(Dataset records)
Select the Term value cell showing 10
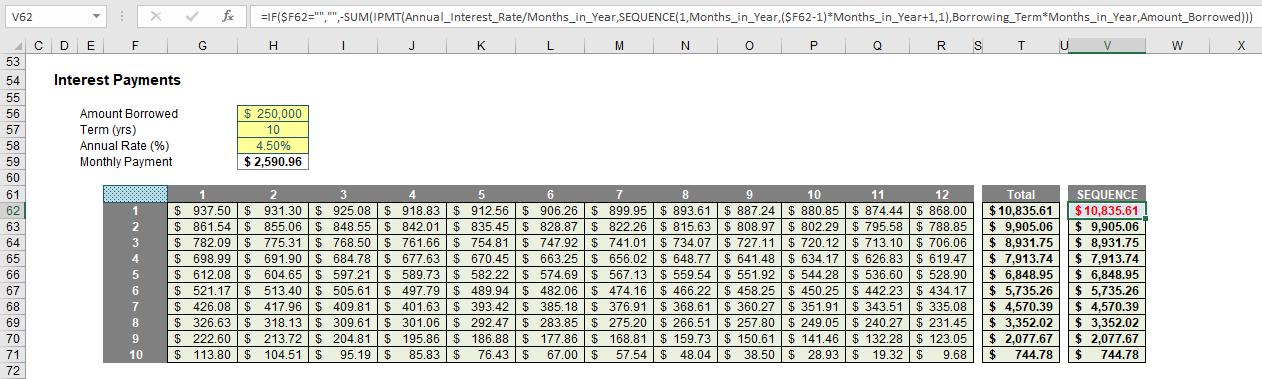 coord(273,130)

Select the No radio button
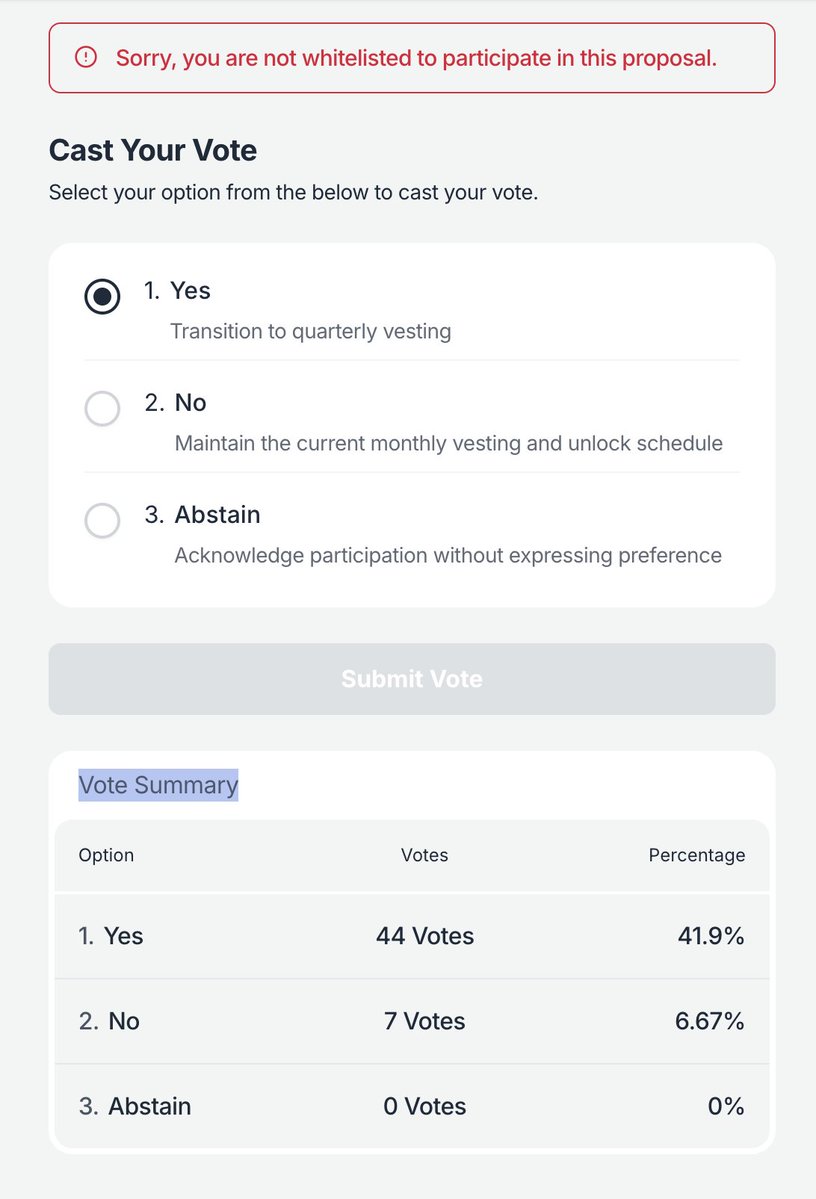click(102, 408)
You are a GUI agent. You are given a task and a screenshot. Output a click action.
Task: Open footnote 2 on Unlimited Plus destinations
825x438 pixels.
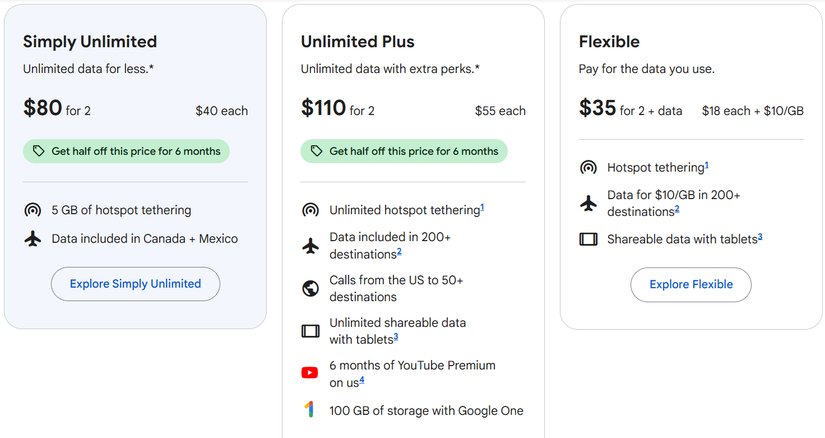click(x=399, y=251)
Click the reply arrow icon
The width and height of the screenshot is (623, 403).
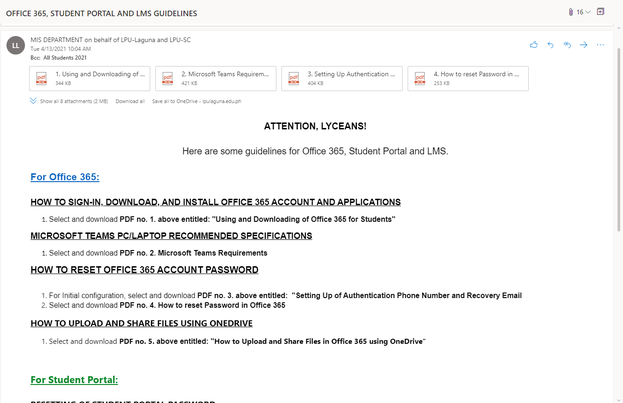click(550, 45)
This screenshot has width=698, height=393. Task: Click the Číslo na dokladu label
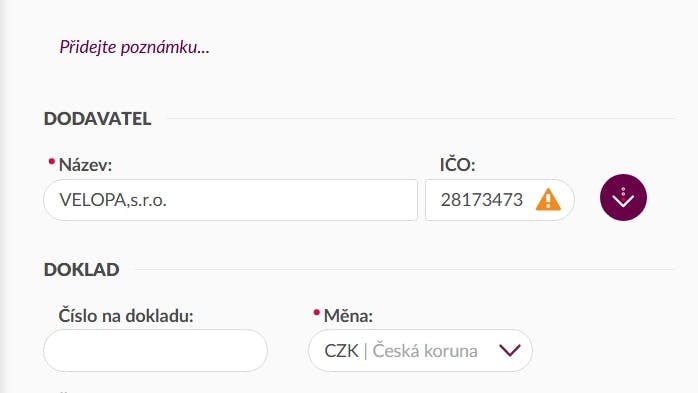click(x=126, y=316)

#### Work required
Please rewrite the records above with every "Select" changed to "Choose" and nothing else altered. Leave out the pictures.

#### Complete response
Choose the Term value cell showing 10
 coord(273,130)

Choose the No radio button
click(102, 408)
You are a GUI agent. You are given a task and a screenshot. Output a click action.
Task: Open footnote 2 on Unlimited Plus destinations
825x438 pixels.
click(x=399, y=251)
Click the reply arrow icon
The width and height of the screenshot is (623, 403).
click(550, 45)
This screenshot has width=698, height=393. Task: Click the Číslo na dokladu label
click(x=126, y=316)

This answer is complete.